My Mom's Pumpkin Pie
  • 2 slightly beaten eggs
  • ½ cup light brown sugar
  • ½ cup granulated white sugar
  • 1 can (15 or 16 ounces) Pure Pumpkin (not pumpkin pie mix)
  • 1 can- (12 ounces) evaporated milk
  • 1 can- (5 ounces) evaporated milk
  • 1 Tablespoon all-purpose flour
  • 1-1/2 teaspoons cinnamon
  • ½ teaspoon nutmeg
  • ½ teaspoon salt
  • Pastry to line a 9-inch pie tin (your favorite pie crust recipe)
  • Whipped cream, for serving with pie
  1. Heat oven to 450 degrees F.
  2. Beat eggs and sugars; add pumpkin and both cans of evaporated milk; mix well.
  3. Add flour mixed with spices; mix well.
  4. Pour mixture into prepared pastry-lined pie pan.
  5. Bake at 450 degrees for 10 minutes. Reduce heat to 325 degrees and bake an additional 45 to 55 minutes, until crust is golden and pie filling barely shakes in the middle when pie tin is jiggled.
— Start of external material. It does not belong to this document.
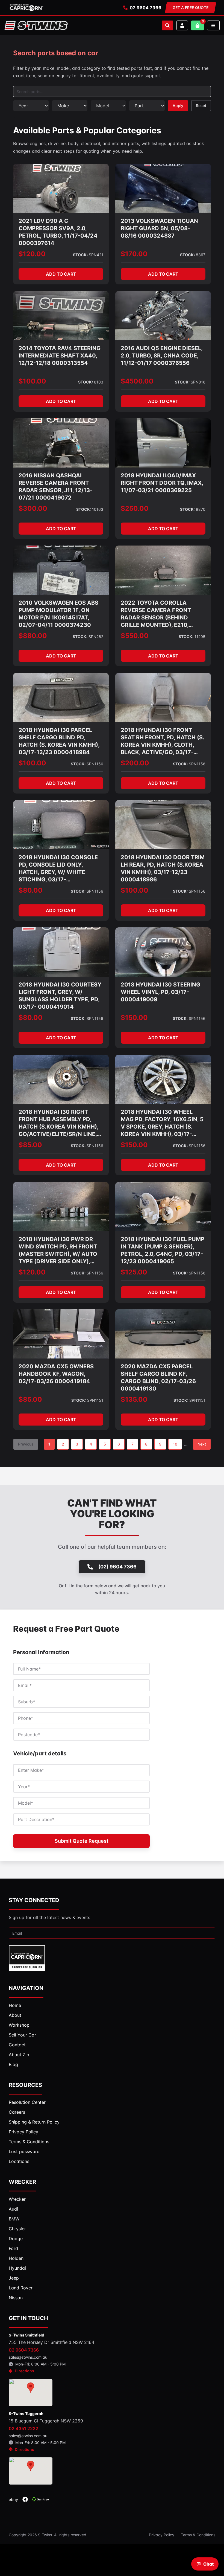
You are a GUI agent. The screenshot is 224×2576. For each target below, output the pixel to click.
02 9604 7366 (145, 7)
  6. Remove from oven and transfer pie to a cooling rack and cool completely. When cooled, chill in refrigerator tented lightly with nonstick foil until cold. Pie can be made and refrigerated overnight. Serve with dollops of whipped cream on each wedge. Makes one 9-inch pie, serving 8-10.